What the task asks -
Begin at the line below that has "Instruction: Open the". Stop after the line that has "the entries per", repeating each line exactly and leaving out the pictures.

(Supplied information Opens)

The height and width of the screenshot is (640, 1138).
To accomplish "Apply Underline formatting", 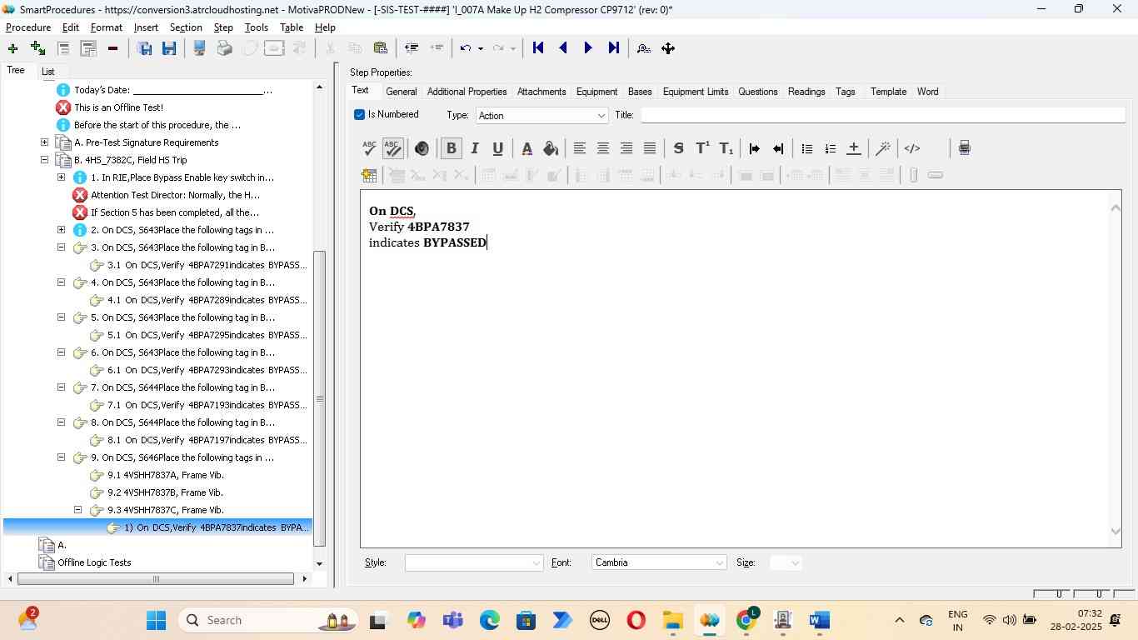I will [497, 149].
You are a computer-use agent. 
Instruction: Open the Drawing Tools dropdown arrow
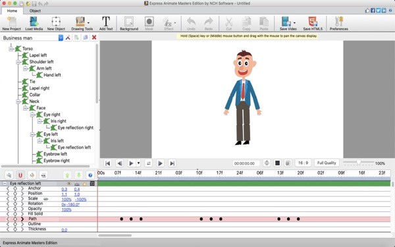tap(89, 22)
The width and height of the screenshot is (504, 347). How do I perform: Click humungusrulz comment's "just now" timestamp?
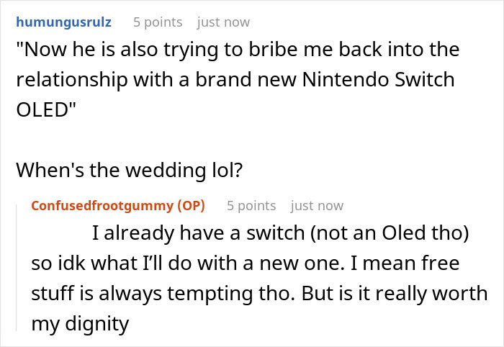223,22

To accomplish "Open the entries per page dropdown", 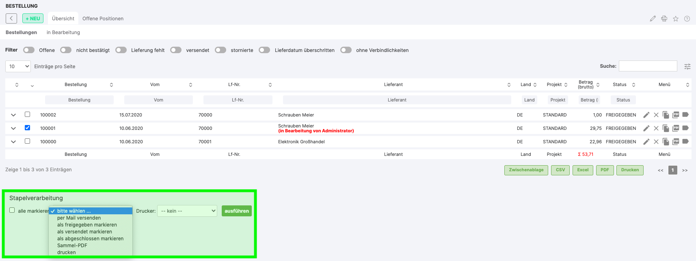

(Supplied information Closes)
(Supplied information Opens)

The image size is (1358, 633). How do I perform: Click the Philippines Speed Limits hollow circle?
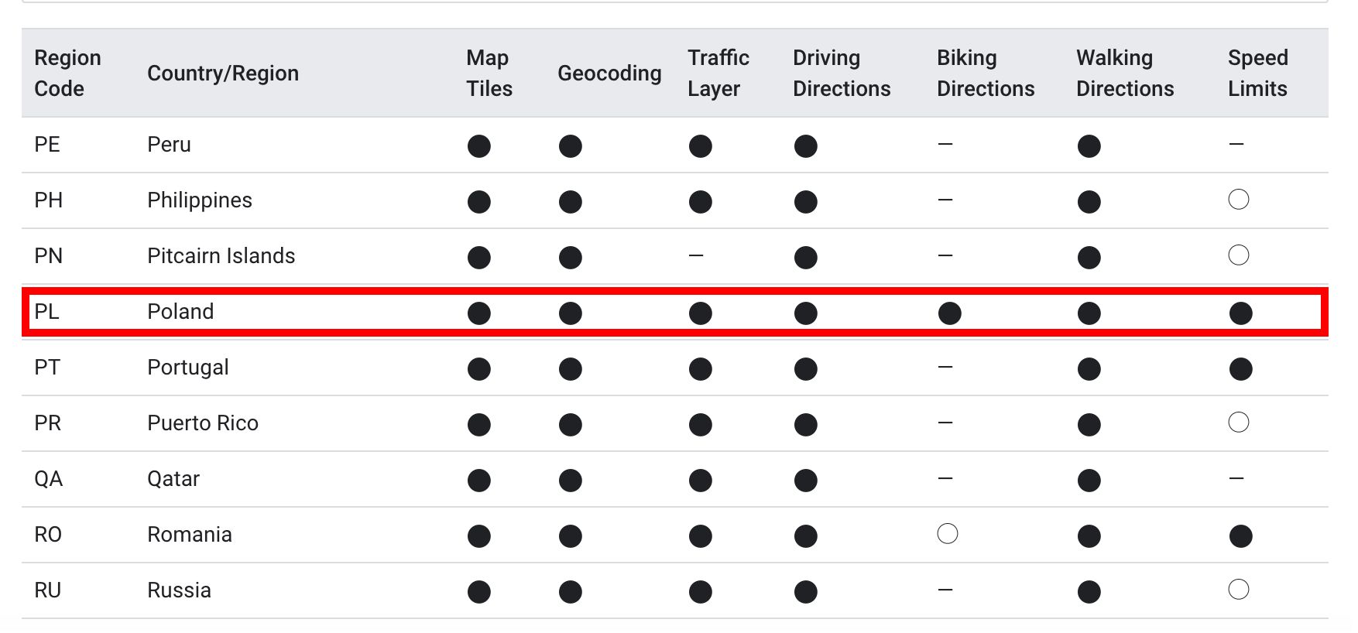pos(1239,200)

(Supplied information Closes)

Reply to the exercise -
Instruction: Open the Drawing Tools dropdown arrow
tap(89, 22)
The width and height of the screenshot is (504, 347). How do I perform: Click humungusrulz comment's "just now" timestamp?
223,22

To accomplish "Open the entries per page dropdown", 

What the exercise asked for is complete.